TASK DETAILS
From the data that follows, copy every line holding the string "prompt".

Stored data entries
Content starts

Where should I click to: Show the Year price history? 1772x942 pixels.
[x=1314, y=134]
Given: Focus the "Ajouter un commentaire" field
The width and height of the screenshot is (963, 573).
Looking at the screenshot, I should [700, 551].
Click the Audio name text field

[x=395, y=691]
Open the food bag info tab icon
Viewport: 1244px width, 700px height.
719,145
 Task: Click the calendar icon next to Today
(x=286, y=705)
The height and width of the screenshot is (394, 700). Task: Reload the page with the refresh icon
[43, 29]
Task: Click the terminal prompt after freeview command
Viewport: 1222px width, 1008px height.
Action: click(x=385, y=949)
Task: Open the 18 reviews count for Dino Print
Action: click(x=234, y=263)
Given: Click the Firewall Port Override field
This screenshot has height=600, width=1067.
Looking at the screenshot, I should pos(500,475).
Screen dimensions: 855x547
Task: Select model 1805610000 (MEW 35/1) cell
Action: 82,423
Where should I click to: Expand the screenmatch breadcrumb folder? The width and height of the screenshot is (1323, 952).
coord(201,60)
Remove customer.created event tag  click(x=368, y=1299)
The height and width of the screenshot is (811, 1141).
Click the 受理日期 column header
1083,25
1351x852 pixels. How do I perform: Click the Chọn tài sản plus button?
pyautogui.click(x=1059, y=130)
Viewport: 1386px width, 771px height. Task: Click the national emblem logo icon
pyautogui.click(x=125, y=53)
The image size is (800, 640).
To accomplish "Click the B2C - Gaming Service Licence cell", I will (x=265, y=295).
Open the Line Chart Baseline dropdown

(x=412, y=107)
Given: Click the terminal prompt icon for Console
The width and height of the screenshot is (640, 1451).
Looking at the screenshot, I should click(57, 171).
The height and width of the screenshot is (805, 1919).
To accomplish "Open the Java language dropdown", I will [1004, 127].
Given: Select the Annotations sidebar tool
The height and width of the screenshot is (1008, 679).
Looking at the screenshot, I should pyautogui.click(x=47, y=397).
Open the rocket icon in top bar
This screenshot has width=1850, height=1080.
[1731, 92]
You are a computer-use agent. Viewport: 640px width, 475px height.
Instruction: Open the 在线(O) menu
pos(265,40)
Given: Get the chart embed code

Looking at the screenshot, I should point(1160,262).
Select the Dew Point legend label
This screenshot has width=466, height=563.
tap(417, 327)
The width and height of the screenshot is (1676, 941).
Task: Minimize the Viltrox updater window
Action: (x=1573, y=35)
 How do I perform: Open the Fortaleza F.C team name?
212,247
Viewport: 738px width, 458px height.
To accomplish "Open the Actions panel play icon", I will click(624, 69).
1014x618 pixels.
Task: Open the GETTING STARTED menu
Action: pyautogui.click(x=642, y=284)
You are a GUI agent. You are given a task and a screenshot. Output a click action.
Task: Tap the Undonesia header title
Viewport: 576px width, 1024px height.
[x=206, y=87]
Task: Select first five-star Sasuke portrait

Content ends

ANSWER SPACE
Task: Click the terminal prompt after freeview command
Given: Click the terminal prompt icon for Console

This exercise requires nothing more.